## Assignment
If a line in the records below contains "agent", copy that line.

## Study material
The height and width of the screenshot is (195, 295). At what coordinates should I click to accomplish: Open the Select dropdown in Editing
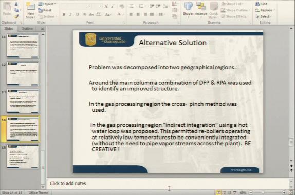point(264,17)
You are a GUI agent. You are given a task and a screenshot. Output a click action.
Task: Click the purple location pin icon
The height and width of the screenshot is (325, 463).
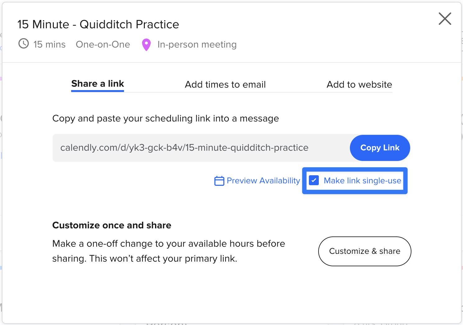pyautogui.click(x=146, y=44)
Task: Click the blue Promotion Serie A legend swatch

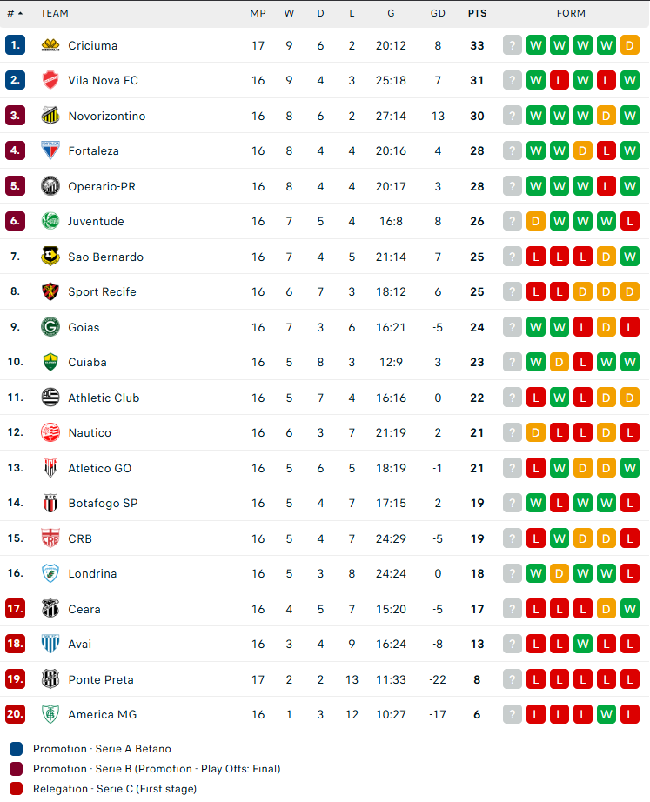Action: click(16, 749)
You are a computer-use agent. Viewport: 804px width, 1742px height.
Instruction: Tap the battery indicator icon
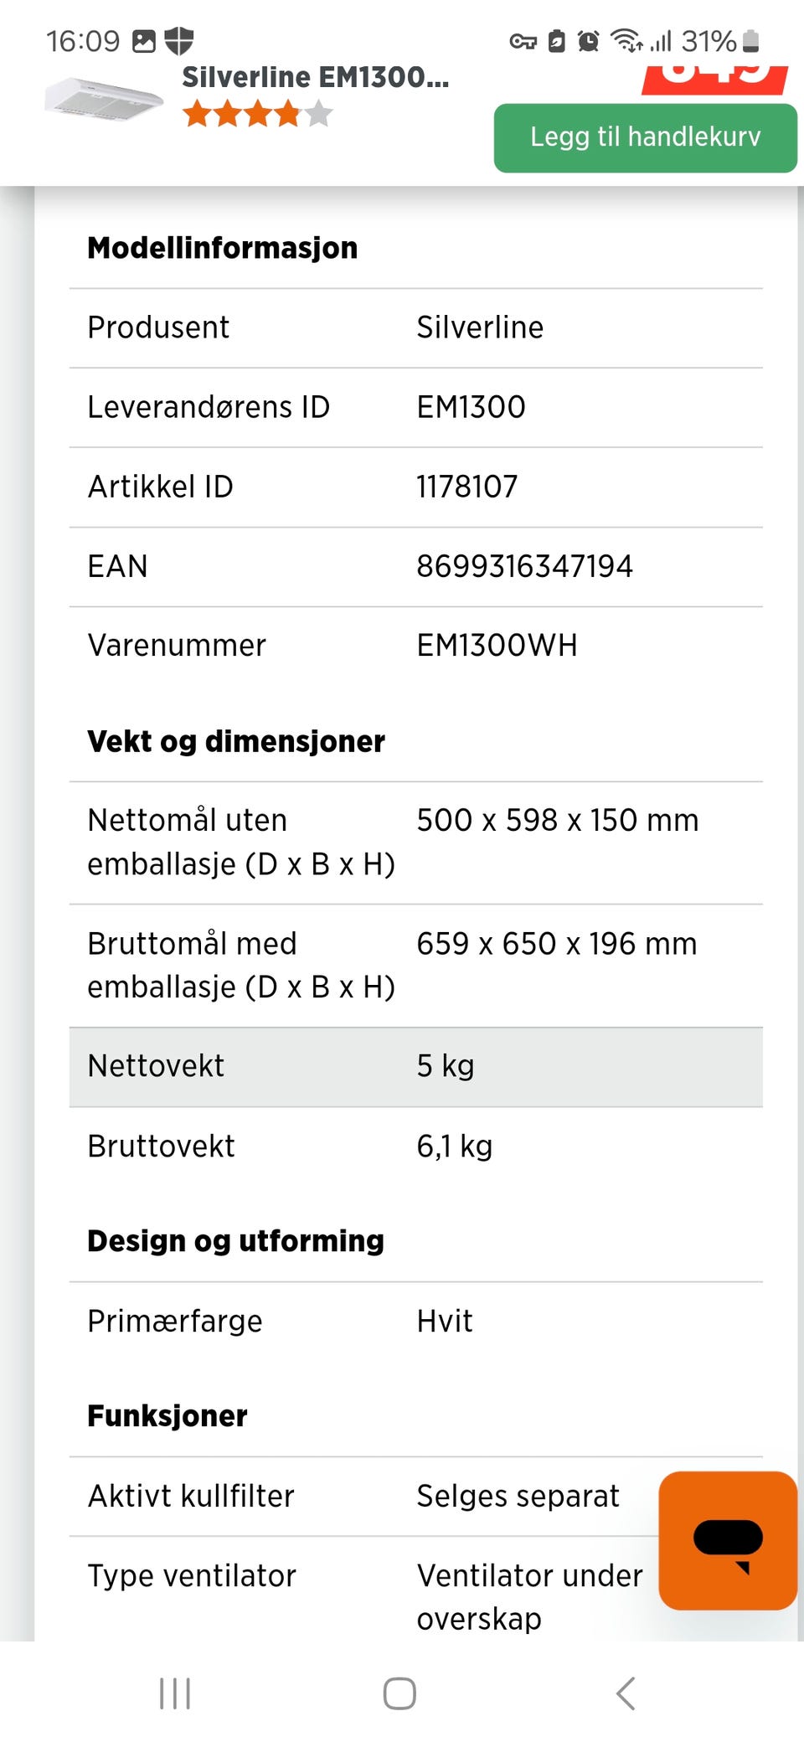coord(751,40)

## Output for this exercise
You are a GUI agent. You are given a task and a screenshot. Output a click action.
You are a computer-use agent. Viewport: 804px width, 1742px height.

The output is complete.